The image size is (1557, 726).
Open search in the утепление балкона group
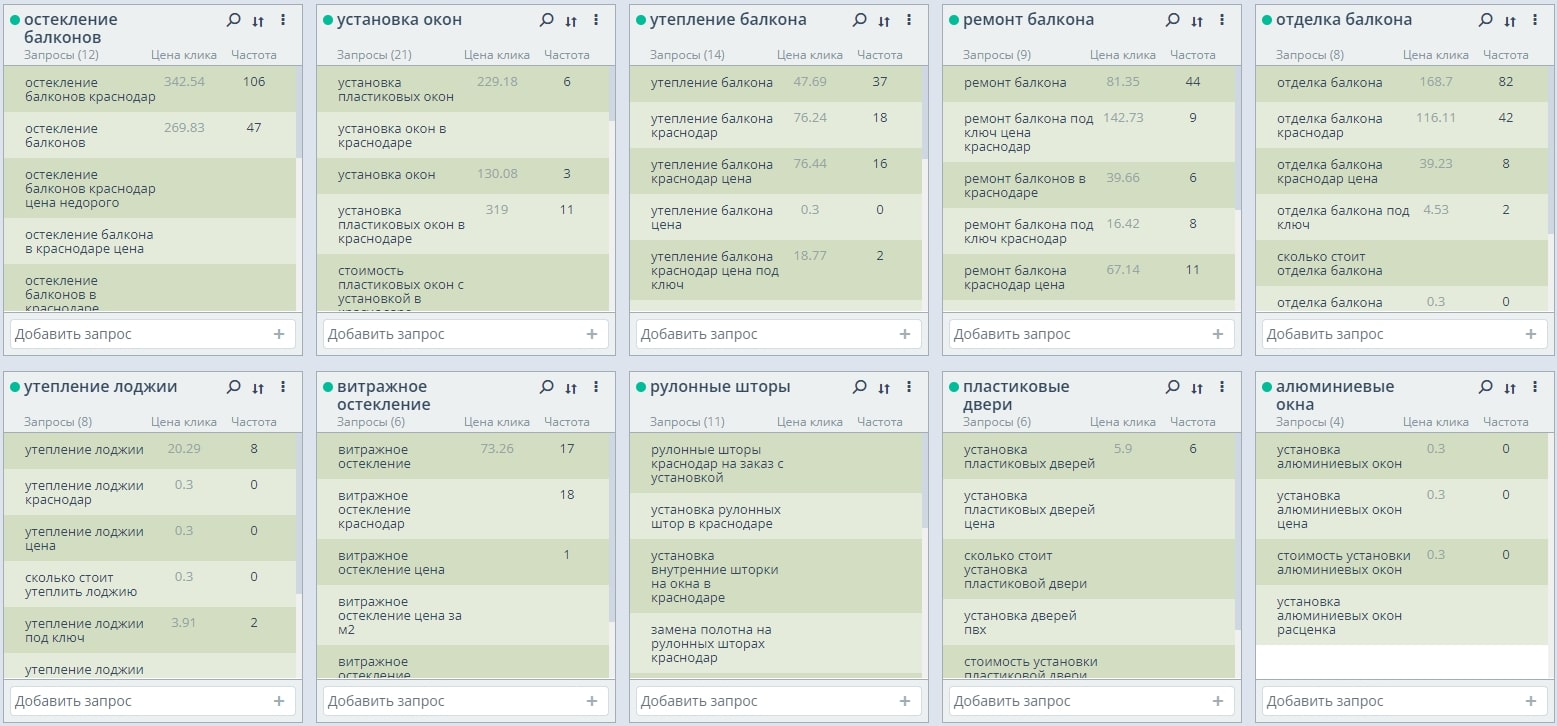[859, 20]
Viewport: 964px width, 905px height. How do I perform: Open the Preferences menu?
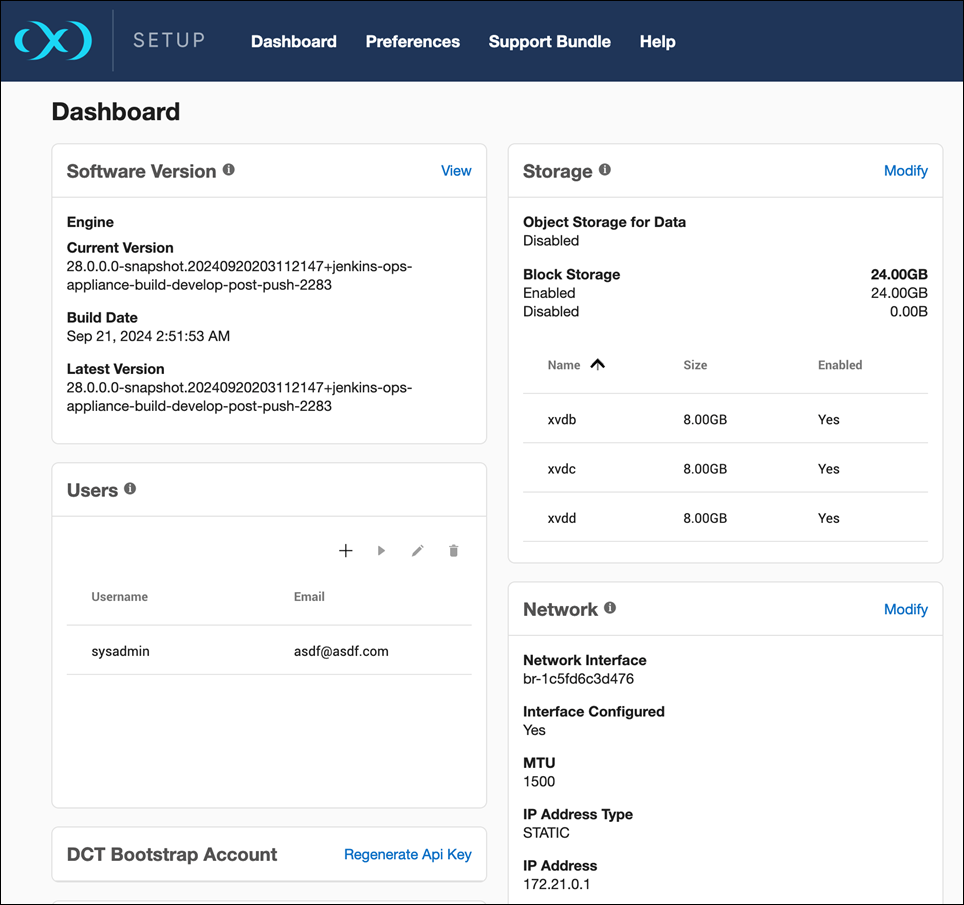[x=413, y=42]
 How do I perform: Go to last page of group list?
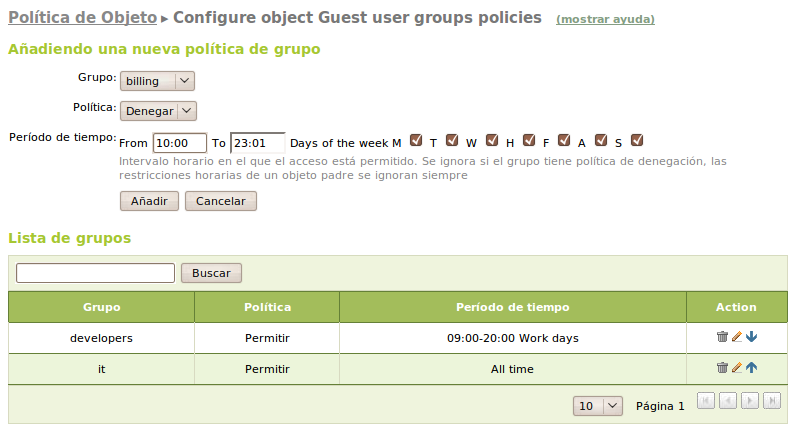771,401
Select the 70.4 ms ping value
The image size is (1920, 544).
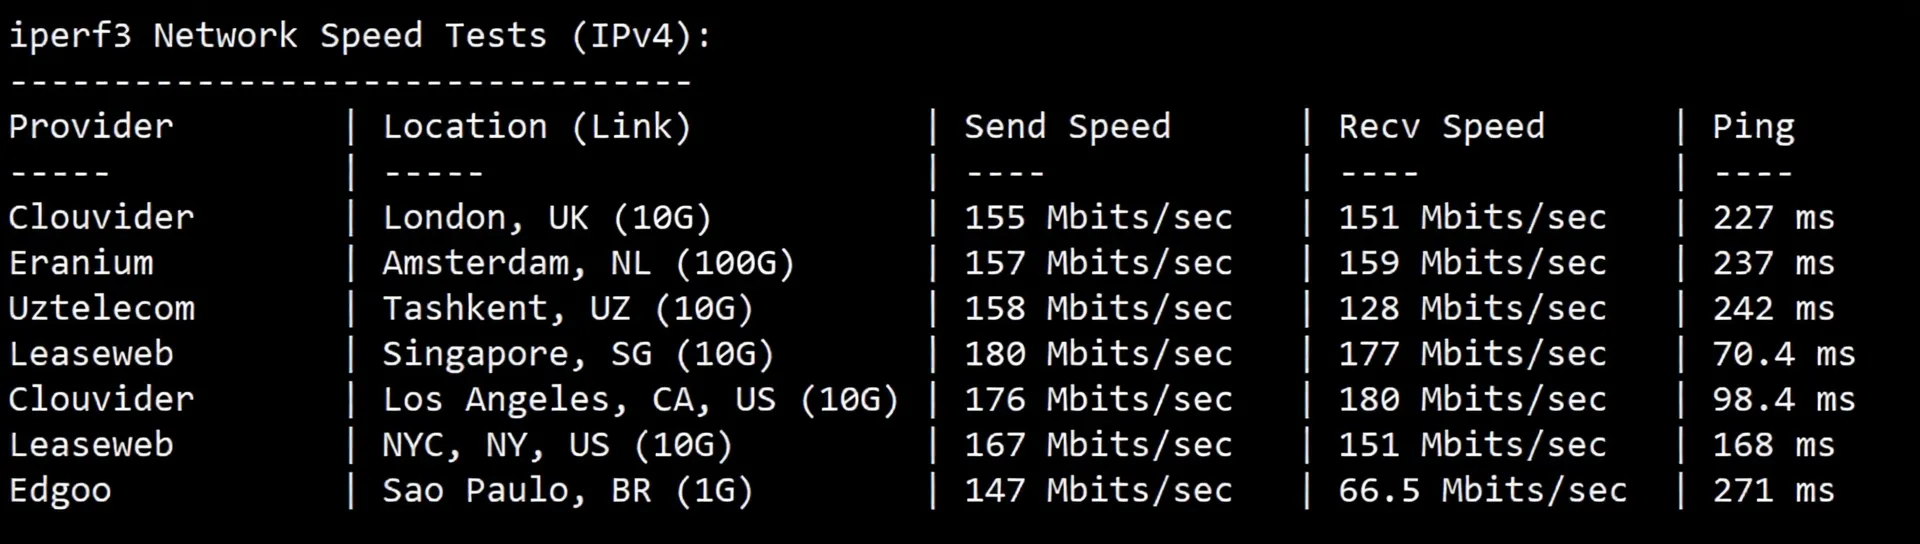[x=1783, y=354]
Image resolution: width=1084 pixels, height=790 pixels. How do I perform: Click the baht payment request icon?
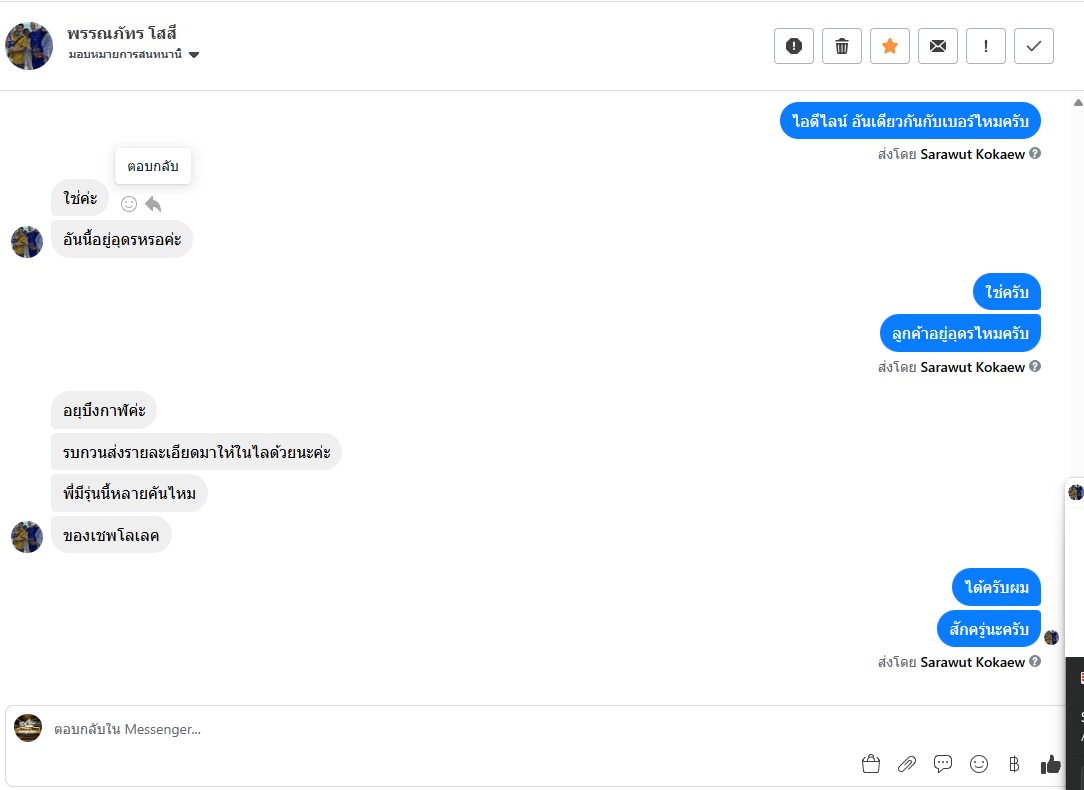coord(1014,764)
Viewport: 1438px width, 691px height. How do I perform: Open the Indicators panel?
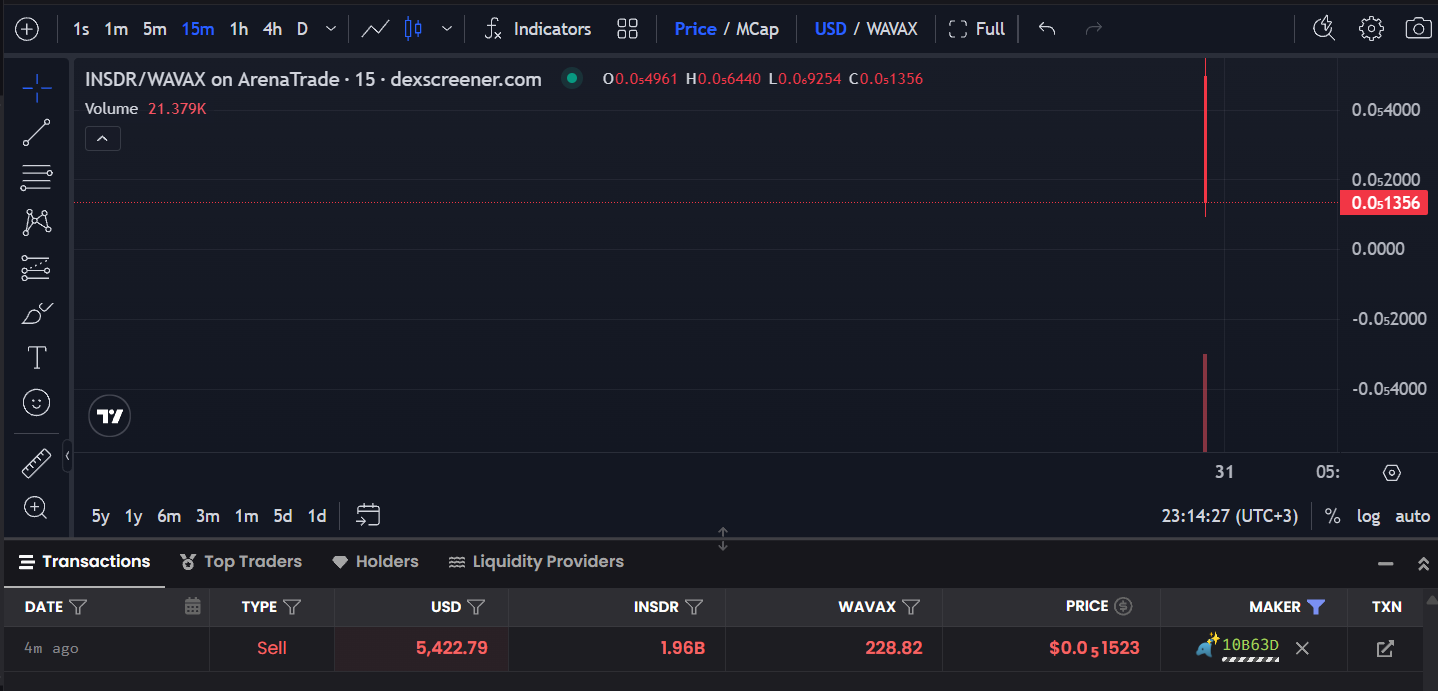click(x=537, y=29)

++++++

#### Work to complete:
Please restate word for word the lines above, starting with the line that holds "Open search in the утепление балкона group" and ending with the final line of the records, while leaving out pictures.

#### Your response:
Open search in the утепление балкона group
[859, 20]
Viewport: 964px width, 905px height. How do I perform: Open the Preferences menu?
[x=413, y=42]
 How do I perform: Go to last page of group list?
771,401
Select the 70.4 ms ping value
The image size is (1920, 544).
[x=1783, y=354]
Image resolution: width=1084 pixels, height=790 pixels. How do I perform: Click the baht payment request icon?
coord(1014,764)
Viewport: 1438px width, 691px height. How do I perform: Open the Indicators panel?
click(x=537, y=29)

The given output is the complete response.